In Japan, BoJ officials also decided to remain sidelined on Thursday, but they appeared concerned about the impact of surging oil prices on underlying inflation. Board member Takata repeated his proposal to raise rates up to 1.0%, while another hawk joined him to dissent the view that inflation will durably hit 2% sometime after October, arguing that this could happen as soon as April. On top of that, Governor Ueda said he believes the outcome of this year’s spring wage negotiations may be better than previous years.
The hawkish message pushed dollar/yen slightly lower as market participants took the probability of a rate hike in April above 50%, but the already strong dollar kept the pair within the 158-160 zone, prompting finance minister Katayama to warn for the umpteenth time that they remain ready to intervene in the FX market at any time.
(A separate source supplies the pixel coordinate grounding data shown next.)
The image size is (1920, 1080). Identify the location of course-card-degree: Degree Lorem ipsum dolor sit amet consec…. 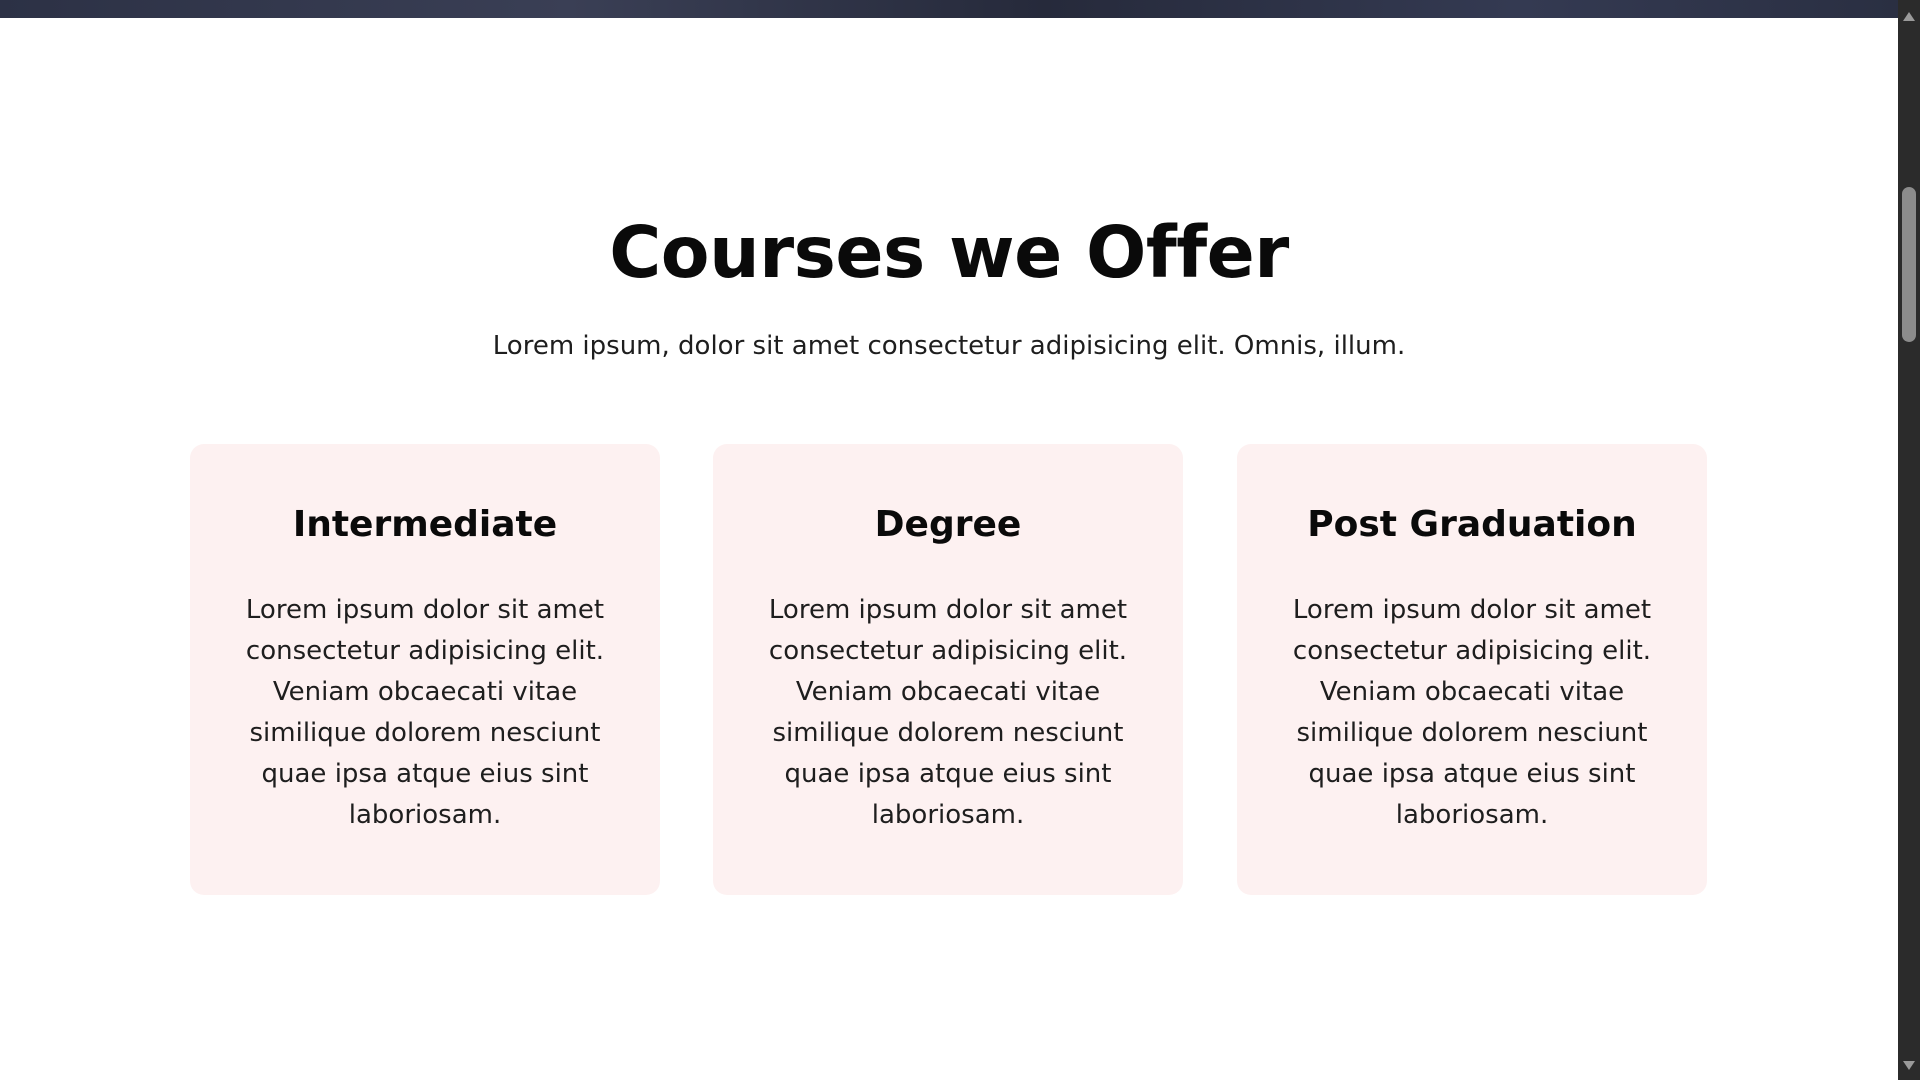
(948, 670). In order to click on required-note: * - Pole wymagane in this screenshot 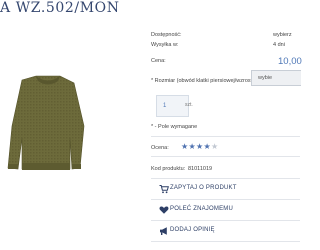, I will do `click(174, 127)`. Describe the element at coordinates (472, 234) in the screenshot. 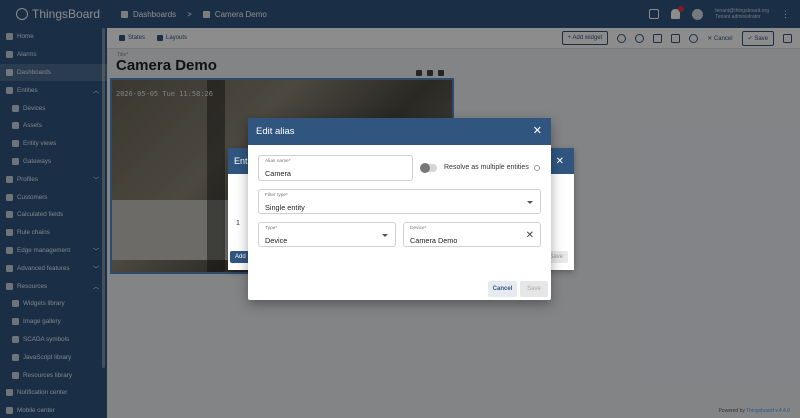

I see `device-autocomplete: Device* Camera Demo ✕` at that location.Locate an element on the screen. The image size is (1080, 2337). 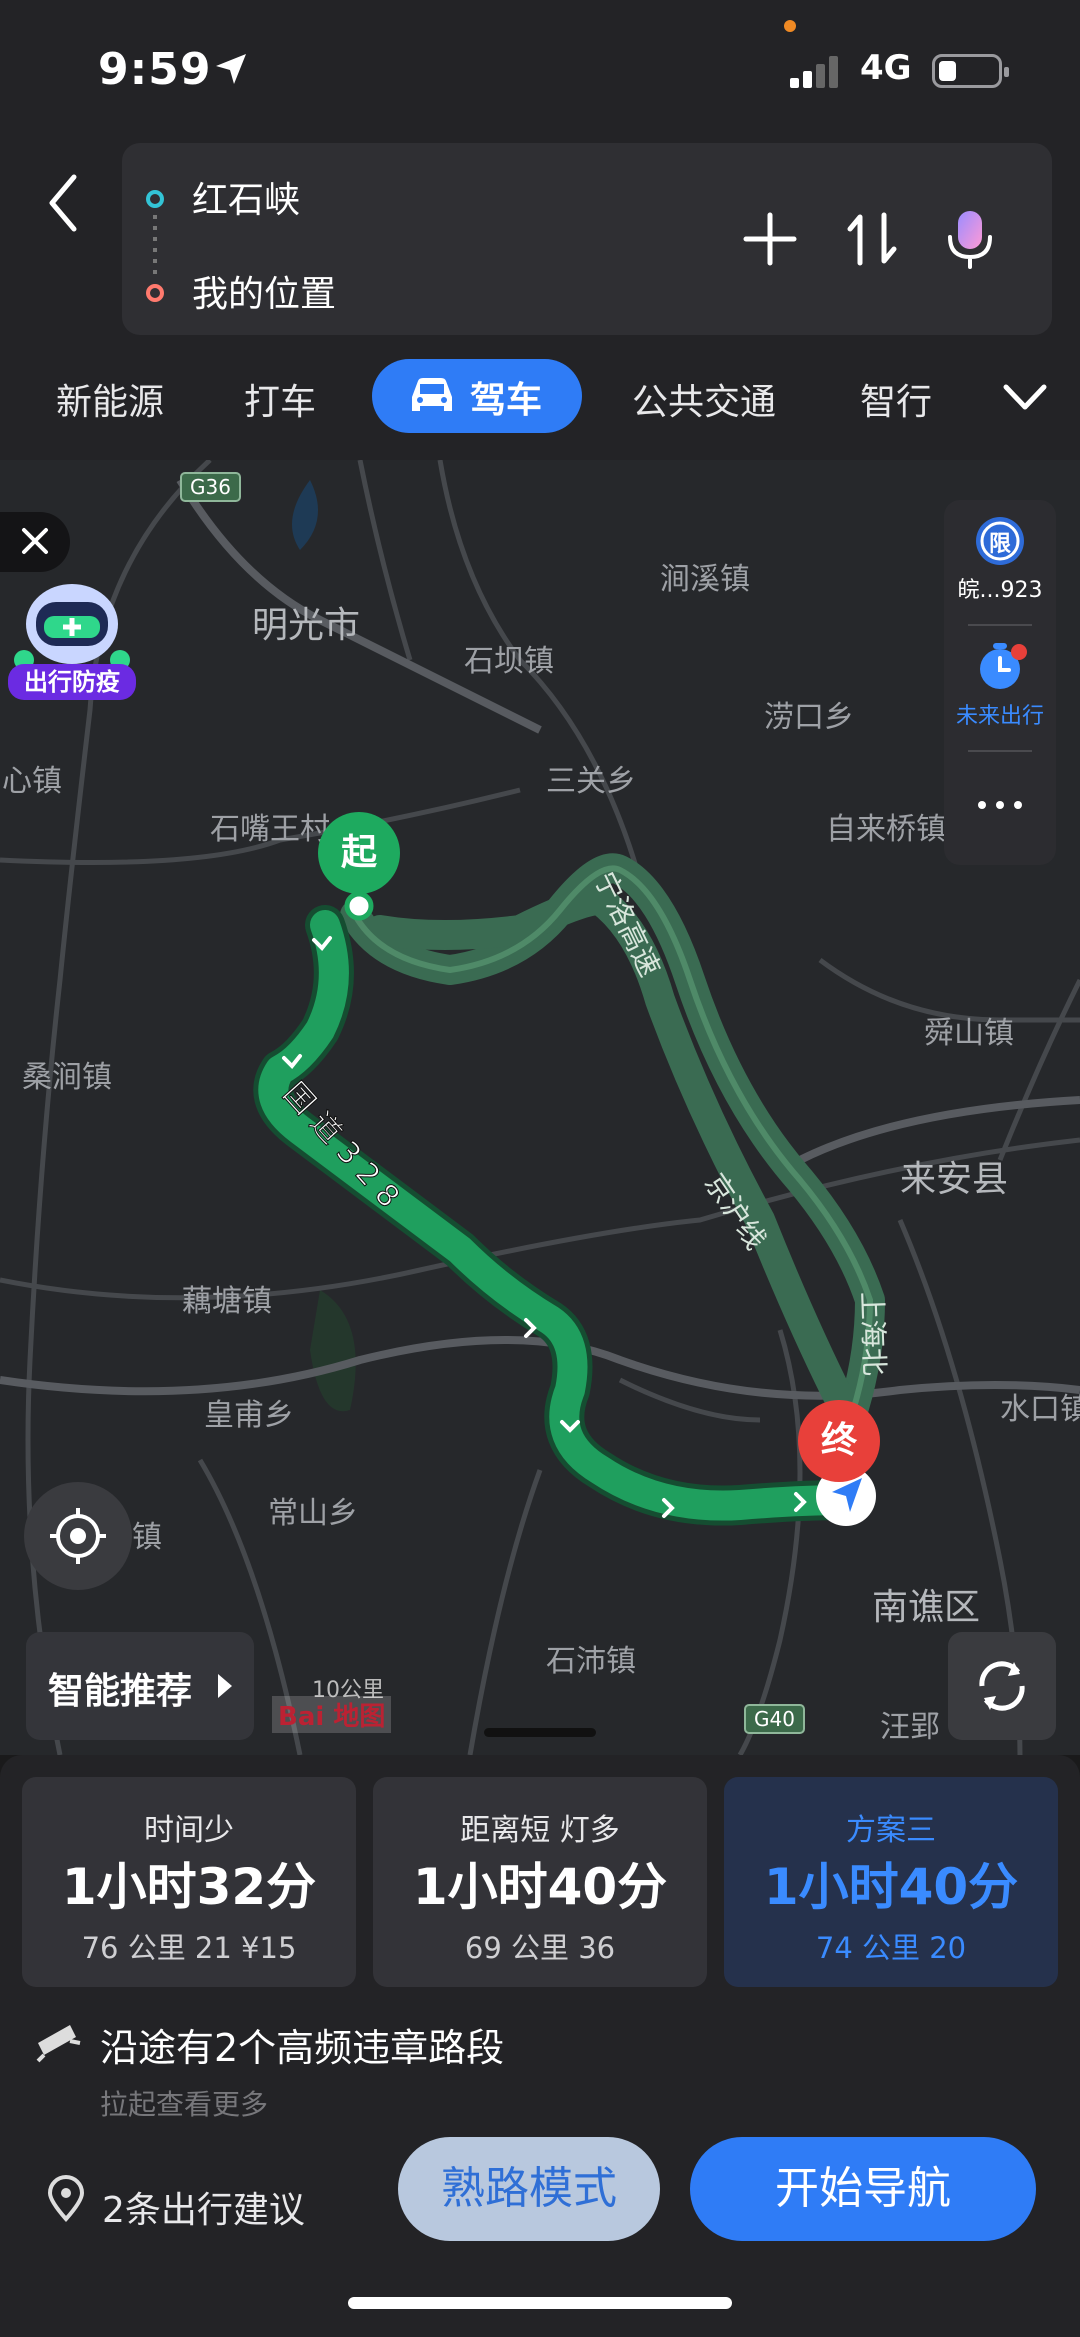
tab-drive: 驾车 is located at coordinates (477, 396).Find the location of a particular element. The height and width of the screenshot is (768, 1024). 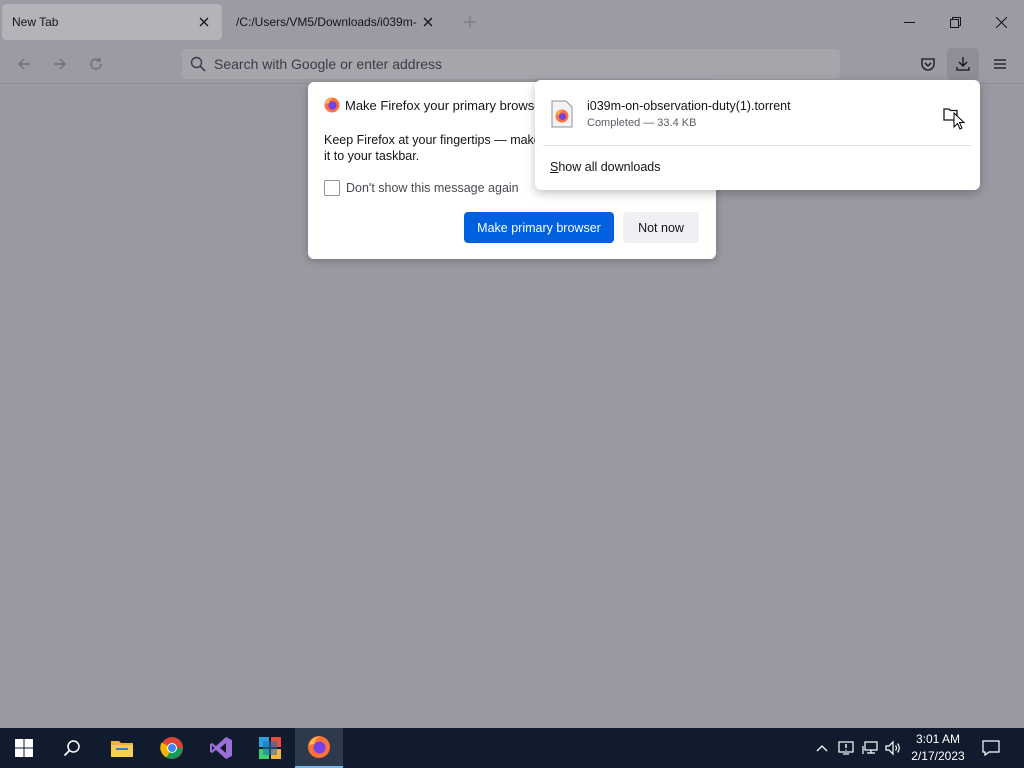

firefox-logo-icon is located at coordinates (332, 105).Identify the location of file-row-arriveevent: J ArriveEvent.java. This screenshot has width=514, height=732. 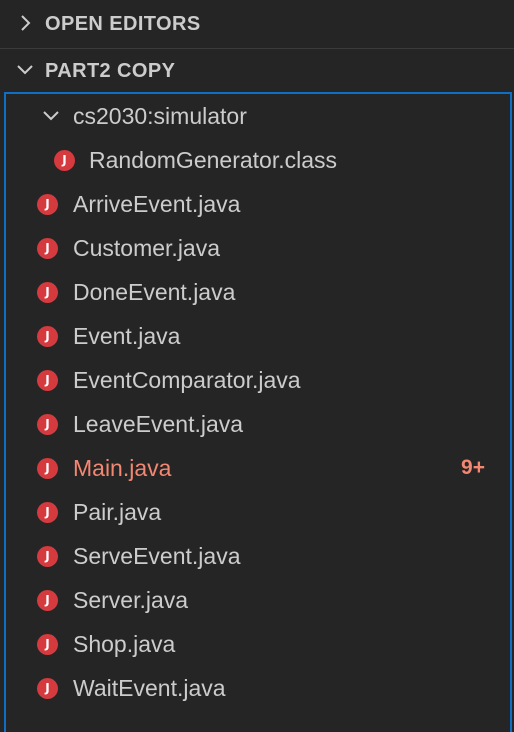
(259, 204).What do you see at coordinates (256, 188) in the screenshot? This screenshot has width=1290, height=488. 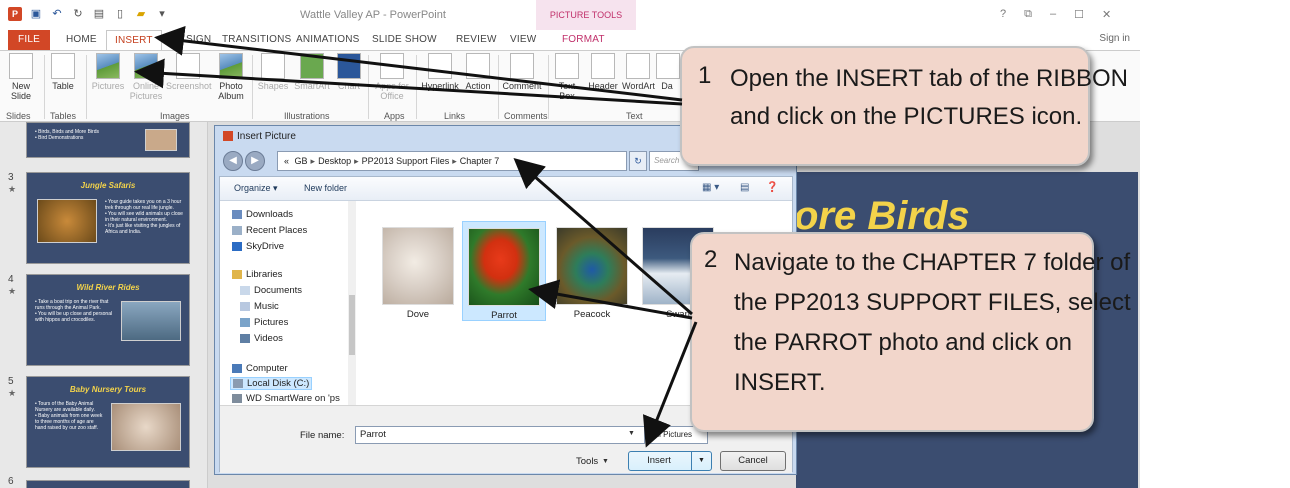 I see `organize-button: Organize ▾` at bounding box center [256, 188].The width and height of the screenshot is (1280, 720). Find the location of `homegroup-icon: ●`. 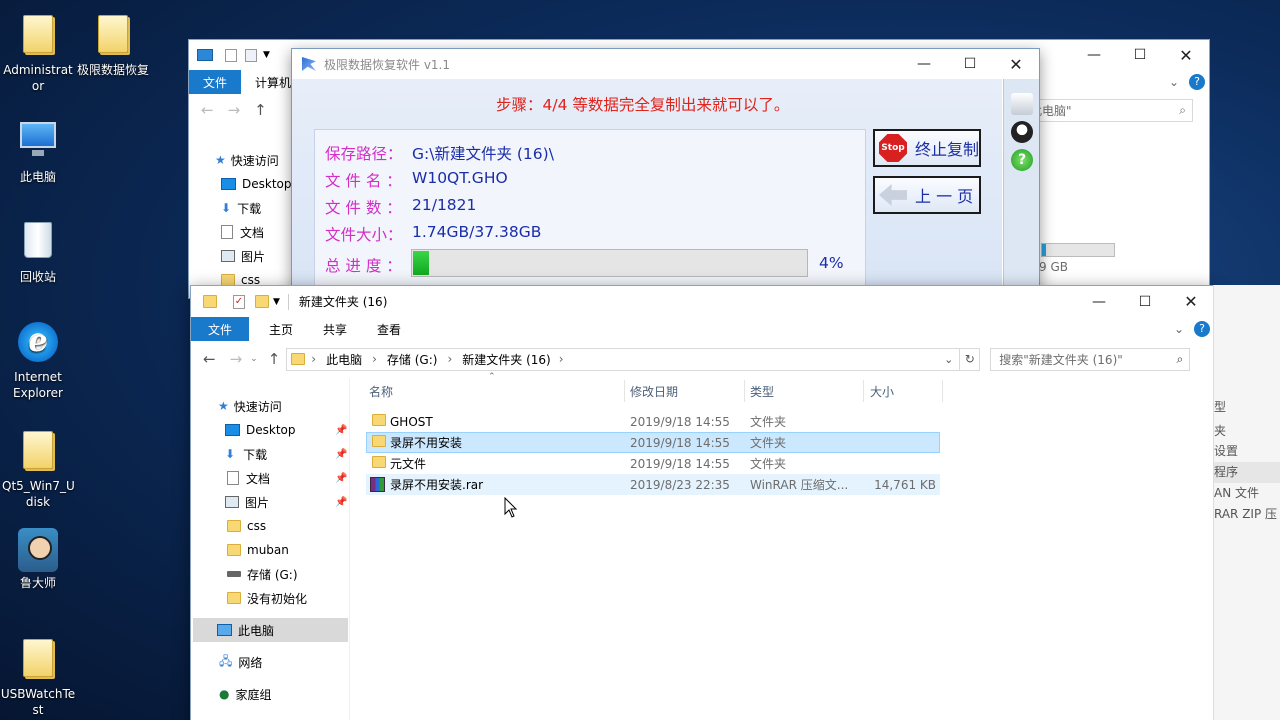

The next test for the Japanese currency may be the National CPI numbers for February, due out during the Asian session on Tuesday. In January, both the headline and core CPI rates slipped to 1.5% y/y and 2.0% y/y from 2.1% and 2.4%, respectively, suggesting that the upside risks to inflation stemming from the tumbling yen had yet to materialize.
A further slowdown in February could somewhat weigh on the sense of urgency for a BoJ hike in April and thereby allow further yen selling. However, this could trigger actual intervention from the finance ministry as Katayama has been very vocal about it lately. On the other hand, accelerating price pressures could corroborate the BoJ’s view and perhaps push the yen instantly higher. In any case, it seems that the risks surrounding the yen may be tilted to the upside, especially with the dollar/yen pair hovering near the 160.00 zone.
Is the RBA headed for a third straight quarter-point hike?
The RBA is the only major central bank raising interest rates consistently. After enacting a tightening cycle on February 3, delivering its first quarter-point rate hike since November 2023, the Bank decided to proceed with a back-to-back rate increase in March. Officials of this Bank also warned of a “material” risk to inflation amid geopolitical tensions in the Middle East and kept the door open to further increases.
Following the decision, the Australian overnight index swaps (OIS) market pointed to a strong chance of a third consecutive rate hike at the May meeting. The probability for another 25bps increase in May is currently standing at around 60%.
Thus, Australia’s CPI data for February could attract special attention. If the numbers point to stickier inflation even before the rally in oil prices, the probability of a May rate hike could move closer to certainty and the aussie is very likely to resume its prevailing uptrend.